Exercise: Compute how many lines in the entries below include the string "Shooting". Only the number is wanted.

Data for processing:
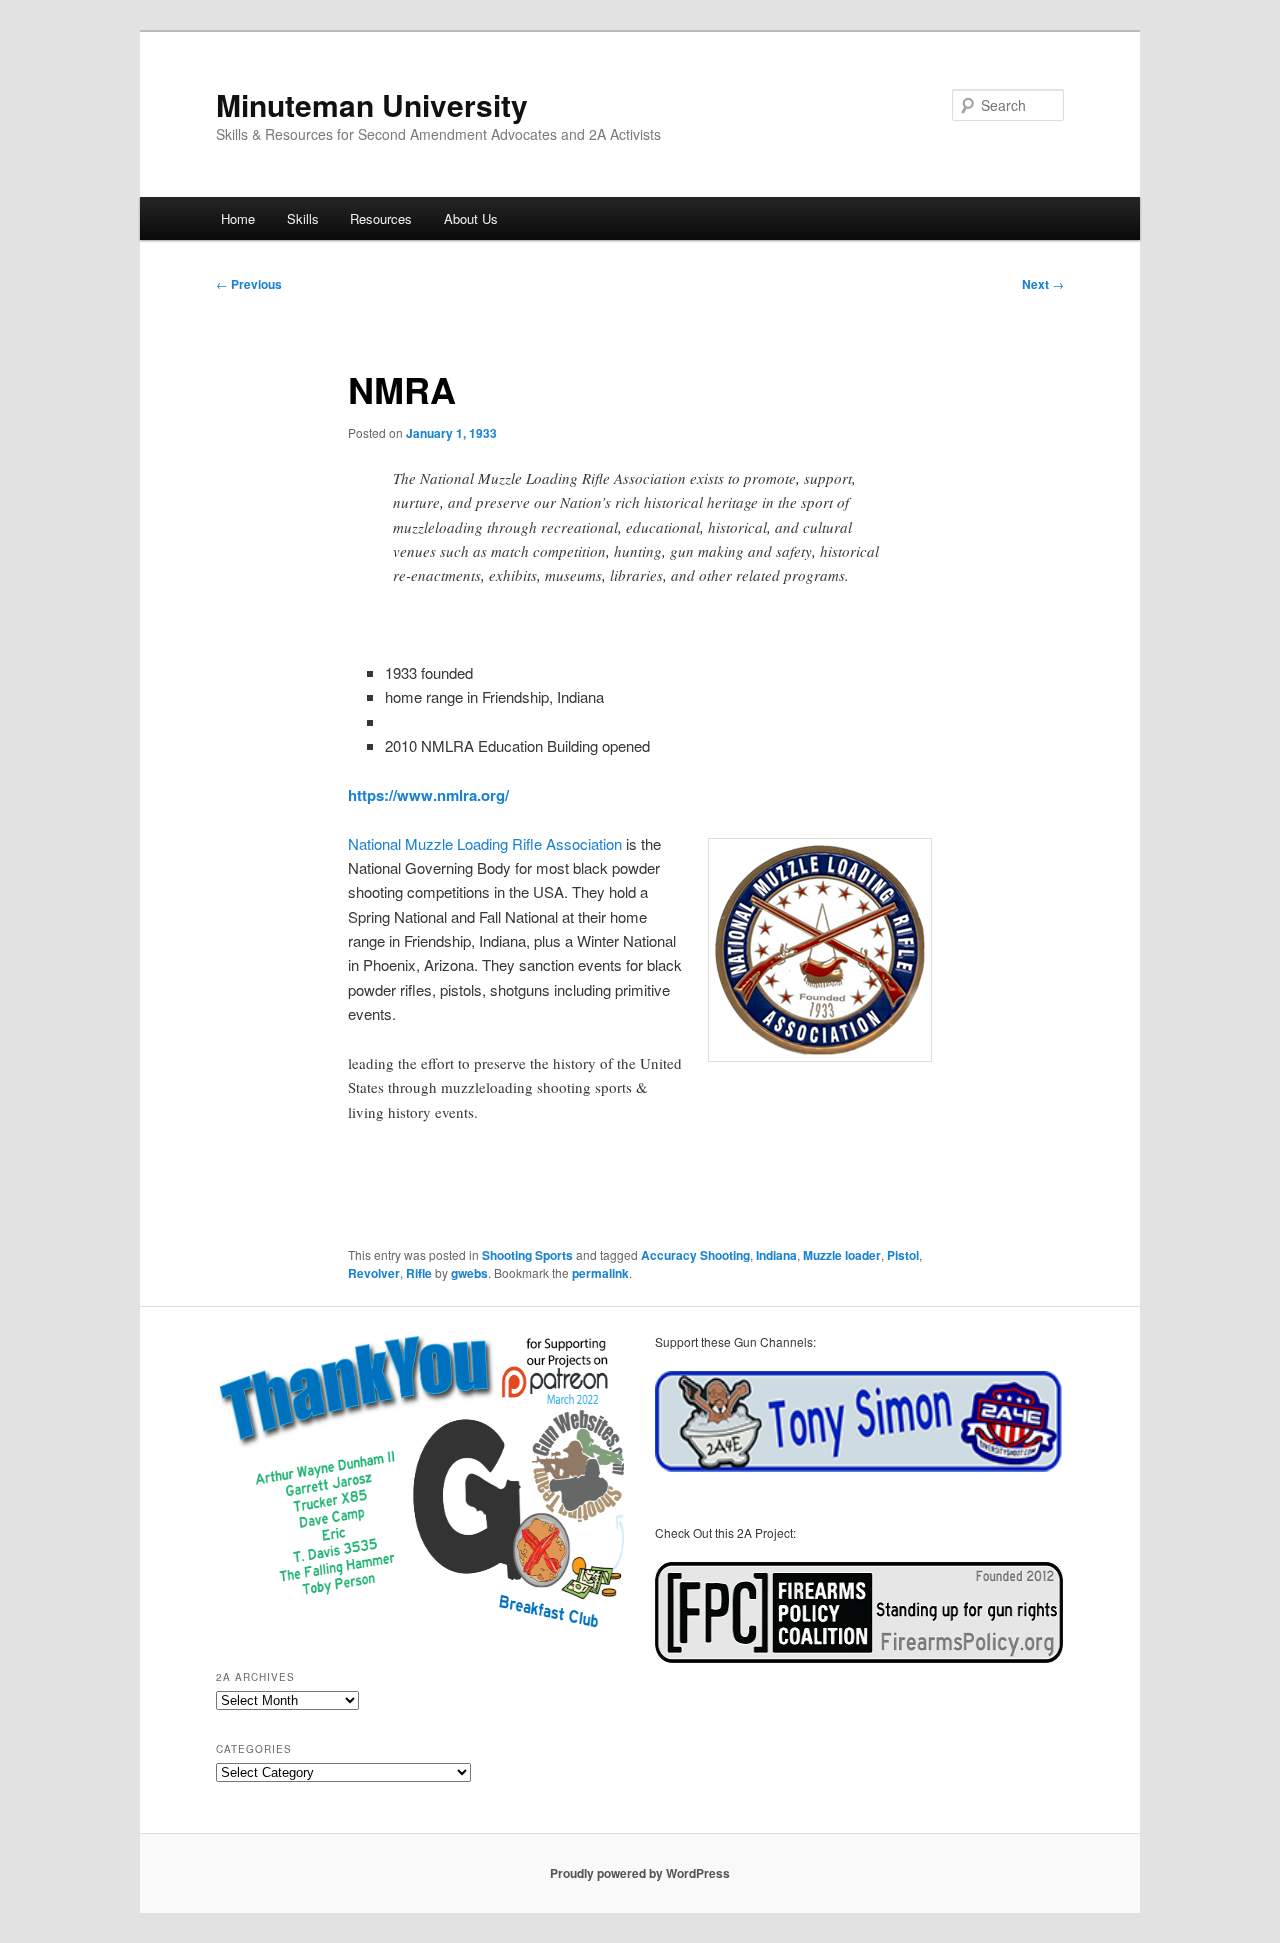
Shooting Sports (527, 1255)
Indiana (776, 1255)
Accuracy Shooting (695, 1255)
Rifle (419, 1273)
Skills (303, 218)
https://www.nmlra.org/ (428, 795)
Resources (381, 218)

Expected answer: 2